Clip description
A large number of police have surrounded the Glenrowan Inn. Ned Kelly and his gang attempt to release the hostages, but the nervous police open fire in the darkness and heavy rain. Superintendent Hare (Geoffrey Rush) calls on his men to cease fire, but several civilians are mortally wounded. Ned (Heath Ledger), Dan Kelly (Laurence Kinlan), Joe Byrne (Orlando Bloom) and the youngest, Steve Hart (Philip Barantini), don their newly-made armour to face the police. Ned is wounded in the left arm by the first police volley. Many police are wounded by their return fire.
Curator’s notes
This scene is a good example of how the demands of dramatic action can alter the depiction of history. Most of what we see happened, just not quite in this order, or with these numbers. Joe Byrne, Dan Kelly and Steve Hart did indeed die in the Glenrowan Inn, and Ned was taken alive outside it, severely wounded, but he was taken before the death of Dan and Steve, not after. Superintendent Hare was wounded in the wrist, but he was the only police casualty.
According to Ian Jones’s book, Ned Kelly – A Short Life (1995), the four outlaws stood in dark shadow on the hotel verandah for the first exchange of fire, but there was no attempt to release the remaining hostages before this took place. Jones says that Ned Kelly fired first, wounding Hare with the first shots, and the police returning fire did not know that the hotel was full of local people, including women and children, until they were informed during a lull in the firing. In contrast, the police in this clip are shown knowingly firing on the hostages and Superintendent Hare struggles to gain control of his men. This effectively depicts the police as simultaneously cold and incompetent villains. Nevertheless, according to Jones, when some of these people did attempt to leave the hotel later, one policeman deliberately fired on them, slightly wounding two children.

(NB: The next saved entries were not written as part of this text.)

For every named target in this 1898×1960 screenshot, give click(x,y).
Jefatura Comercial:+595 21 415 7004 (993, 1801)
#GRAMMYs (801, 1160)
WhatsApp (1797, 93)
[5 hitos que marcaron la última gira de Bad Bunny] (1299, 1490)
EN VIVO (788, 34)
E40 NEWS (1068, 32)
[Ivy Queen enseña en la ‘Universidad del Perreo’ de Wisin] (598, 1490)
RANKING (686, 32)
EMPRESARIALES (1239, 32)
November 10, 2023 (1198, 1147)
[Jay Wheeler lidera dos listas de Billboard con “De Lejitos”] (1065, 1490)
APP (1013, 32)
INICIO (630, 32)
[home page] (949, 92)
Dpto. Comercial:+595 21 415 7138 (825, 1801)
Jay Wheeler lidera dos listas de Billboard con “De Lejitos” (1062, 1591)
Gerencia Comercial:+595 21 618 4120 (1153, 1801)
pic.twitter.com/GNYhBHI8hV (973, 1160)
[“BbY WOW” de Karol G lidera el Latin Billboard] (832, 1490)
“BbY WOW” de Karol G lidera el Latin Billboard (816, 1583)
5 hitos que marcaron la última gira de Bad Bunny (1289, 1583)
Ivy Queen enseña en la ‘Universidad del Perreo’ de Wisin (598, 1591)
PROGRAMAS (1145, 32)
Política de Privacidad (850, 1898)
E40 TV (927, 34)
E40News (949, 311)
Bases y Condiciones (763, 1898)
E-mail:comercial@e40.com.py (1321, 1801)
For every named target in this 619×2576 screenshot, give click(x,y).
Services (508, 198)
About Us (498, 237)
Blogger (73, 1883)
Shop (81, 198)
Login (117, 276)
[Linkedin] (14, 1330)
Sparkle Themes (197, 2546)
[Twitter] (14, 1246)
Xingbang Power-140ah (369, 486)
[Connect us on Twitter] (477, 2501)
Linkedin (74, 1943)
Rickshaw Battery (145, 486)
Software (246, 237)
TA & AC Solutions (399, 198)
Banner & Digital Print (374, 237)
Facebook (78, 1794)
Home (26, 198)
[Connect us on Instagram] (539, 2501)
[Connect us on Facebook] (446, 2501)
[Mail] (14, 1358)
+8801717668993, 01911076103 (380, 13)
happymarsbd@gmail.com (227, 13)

The number of police depicted in this scene is inflated. Joe Byrne is shown earlier saying that there are more than 100, but Jones writes that there were only a handful of police in the first exchange of shots, almost outnumbered by the four Melbourne newspaper reporters who had travelled on a special train to see this fight. By the final showdown with Ned a few hours later, there were 34 policemen present, reinforcements having arrived from Wangaratta and Benalla.
Several civilians were wounded in the gunfire, and three died – all hit by bullets passing into the hotel. The whole encounter, from first shot to last, played out over about 12 hours, from 3 am till mid-afternoon on the following day. The timeframe would never have worked for the dramatic finale of the film so it is compressed into a few minutes of screen time to create a fast-paced, high-action climax.
The changes to the order of events also further damages police credibility, as they are shown as trigger-happy and so nervous that they fire on helpless civilians. The confident, unified stance of Kelly’s gang is in strong contrast. Their confidence is in no small part because of the iconic Kelly armour, which is depicted in this clip gleaming in the darkness with sparks flying as bullets ricochet off the surface. The courage of Kelly’s men compared to the disarray behind police lines further emphasises the hero-villain roles in this retelling of the myth.